**Extracted material**
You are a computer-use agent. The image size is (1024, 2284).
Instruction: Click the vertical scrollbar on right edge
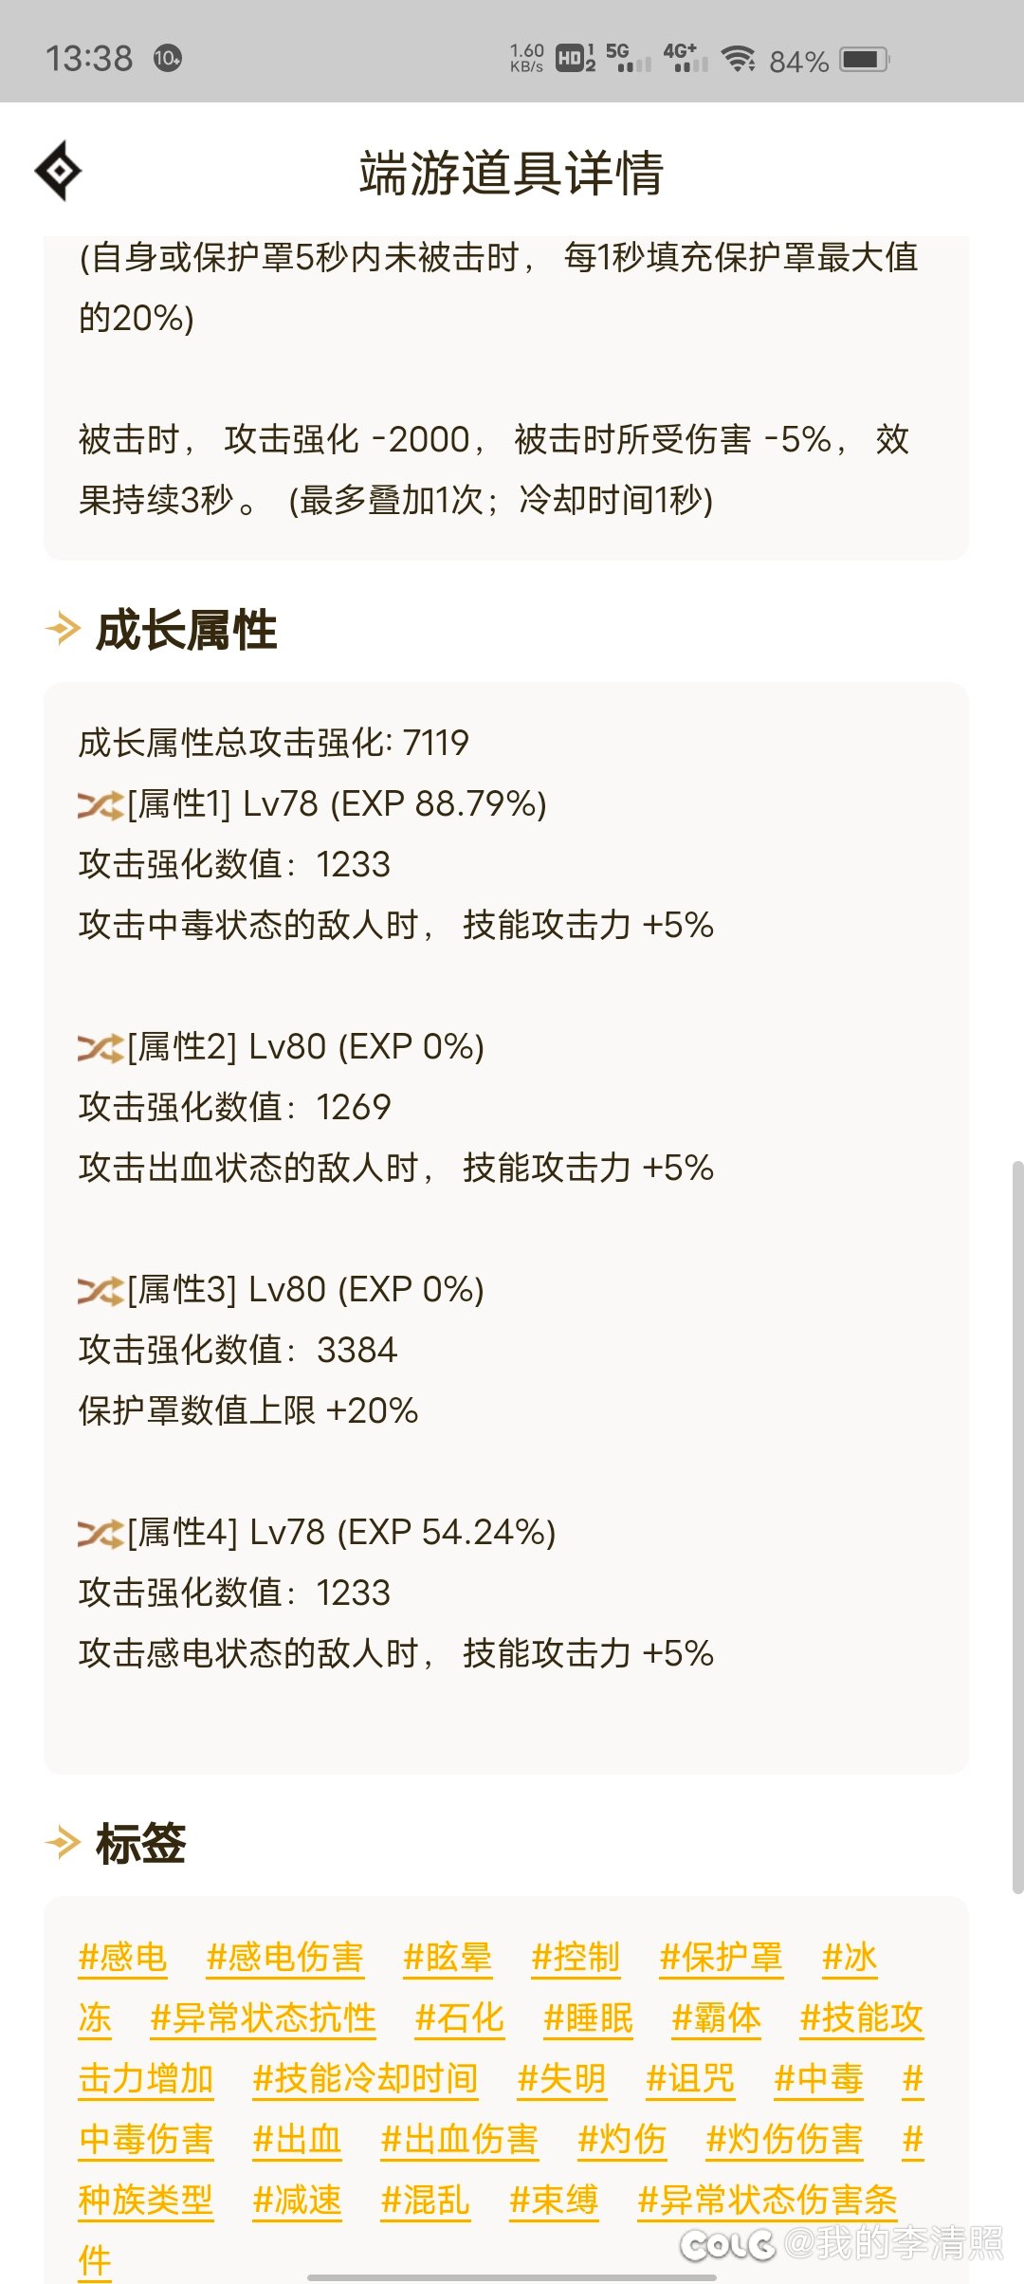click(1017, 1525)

==

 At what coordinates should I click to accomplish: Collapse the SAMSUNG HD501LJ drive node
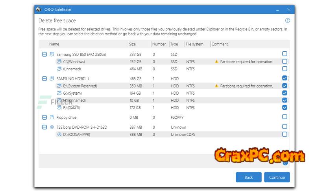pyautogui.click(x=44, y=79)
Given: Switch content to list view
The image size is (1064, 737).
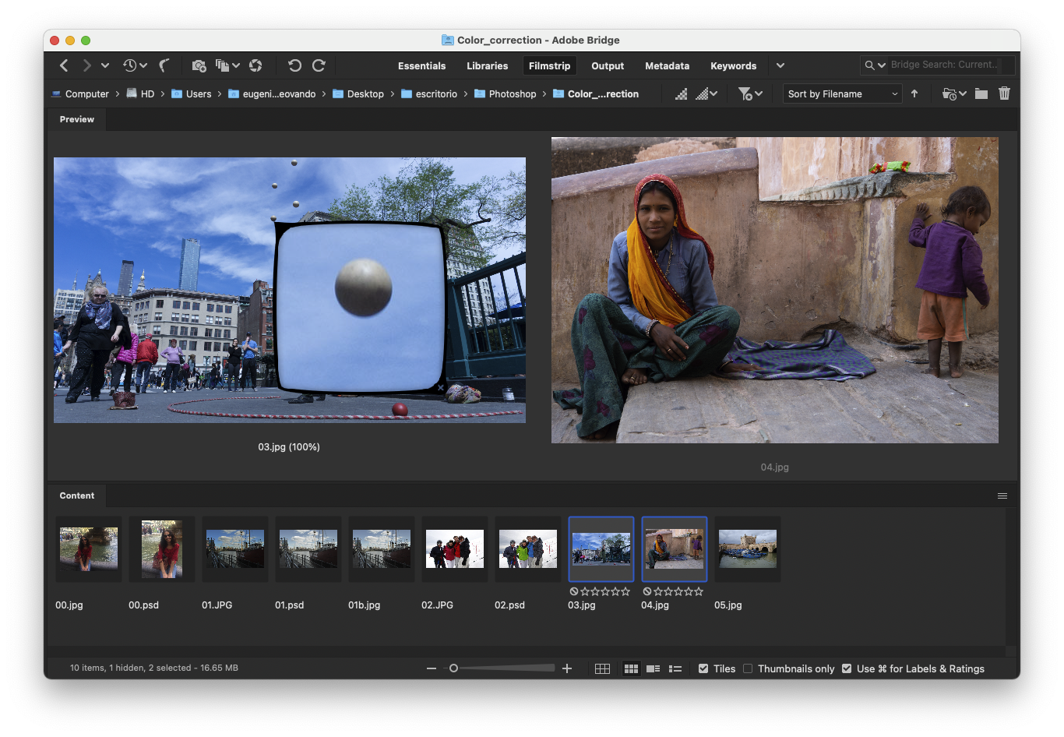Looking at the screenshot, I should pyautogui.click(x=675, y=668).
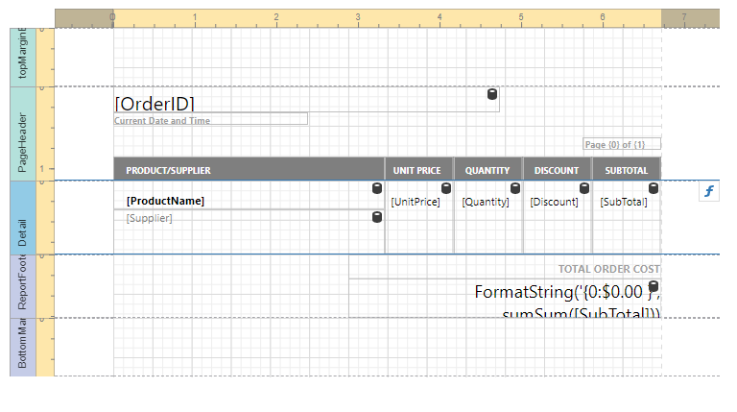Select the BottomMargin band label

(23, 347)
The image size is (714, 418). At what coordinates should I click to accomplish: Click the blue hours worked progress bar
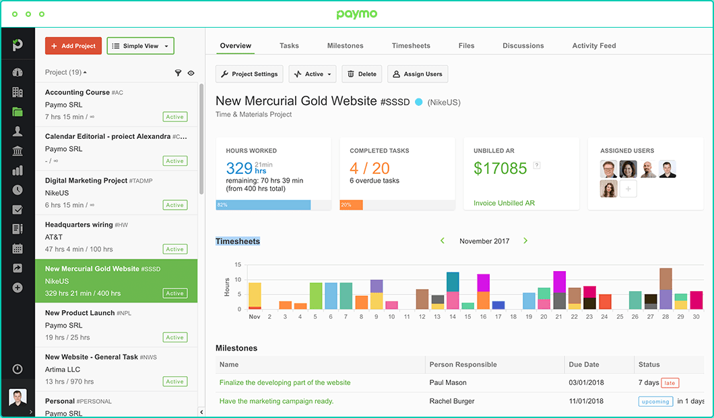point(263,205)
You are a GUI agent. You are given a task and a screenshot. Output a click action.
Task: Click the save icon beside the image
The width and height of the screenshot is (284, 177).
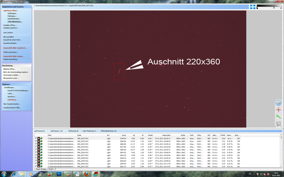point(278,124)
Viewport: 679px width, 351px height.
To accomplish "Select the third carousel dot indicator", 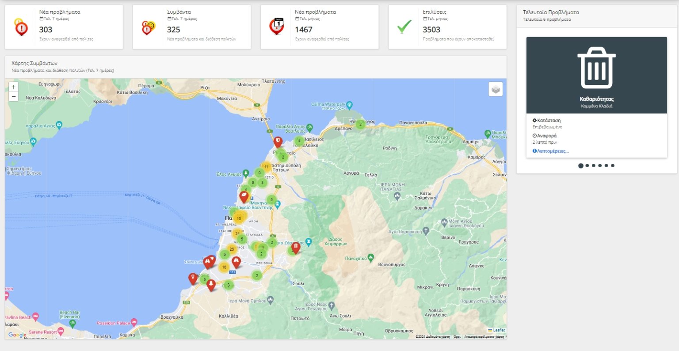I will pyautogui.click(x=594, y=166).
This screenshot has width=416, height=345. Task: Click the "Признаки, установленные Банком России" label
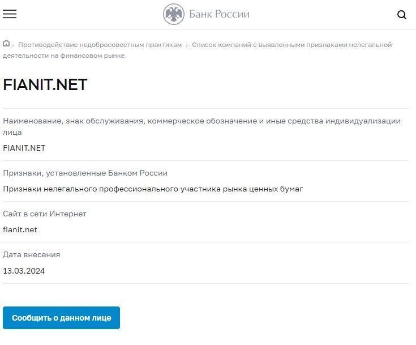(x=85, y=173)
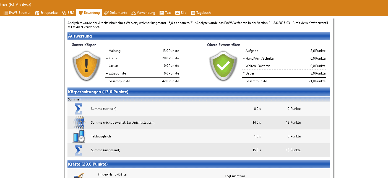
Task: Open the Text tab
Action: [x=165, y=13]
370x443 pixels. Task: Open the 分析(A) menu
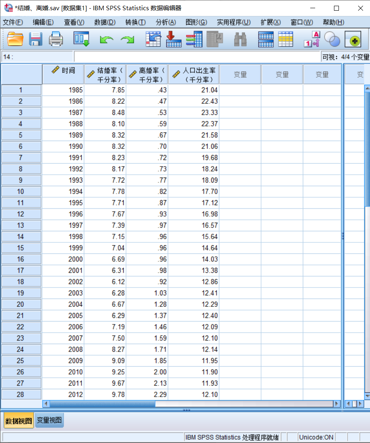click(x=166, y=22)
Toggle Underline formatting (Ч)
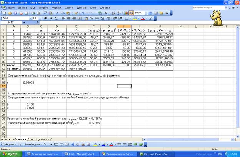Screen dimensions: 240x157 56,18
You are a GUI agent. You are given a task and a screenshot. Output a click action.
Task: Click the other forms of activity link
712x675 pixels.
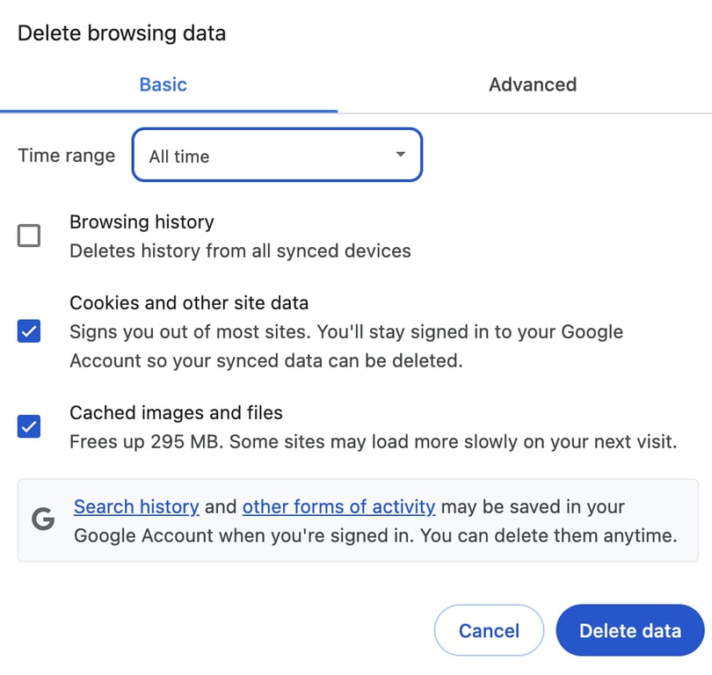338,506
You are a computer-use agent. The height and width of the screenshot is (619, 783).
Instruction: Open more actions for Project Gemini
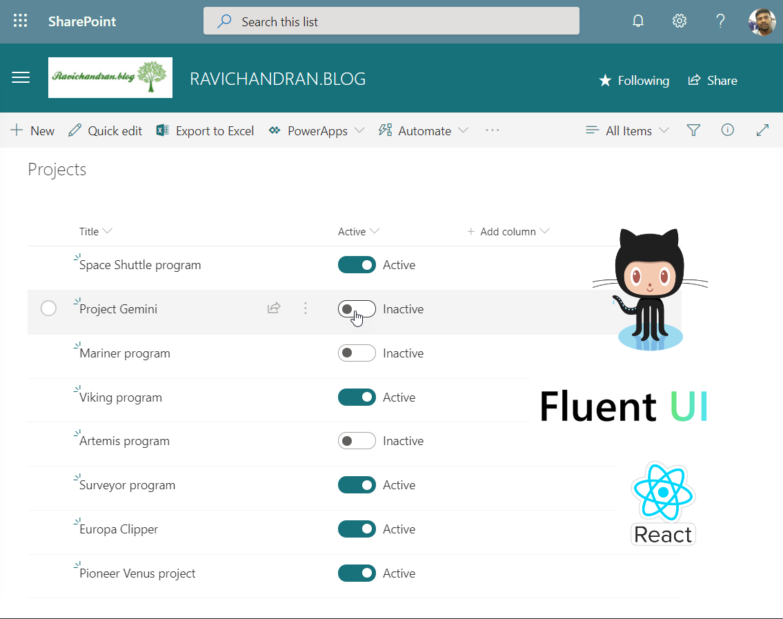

**Exercise prompt**
Lines from the one above containing "370x443 pixels. Task: Open the 分析(A) menu" down to the one containing "Instruction: Open more" should be transcribed exactly, with both ends kept and no pictures.

**Result**
370x443 pixels. Task: Open the 分析(A) menu
click(x=166, y=22)
Toggle Underline formatting (Ч)
Screen dimensions: 240x157 56,18
You are a GUI agent. You are given a task and a screenshot. Output a click action.
Task: Click the other forms of activity link
712x675 pixels.
338,506
You are a computer-use agent. The height and width of the screenshot is (619, 783).
Instruction: Open more actions for Project Gemini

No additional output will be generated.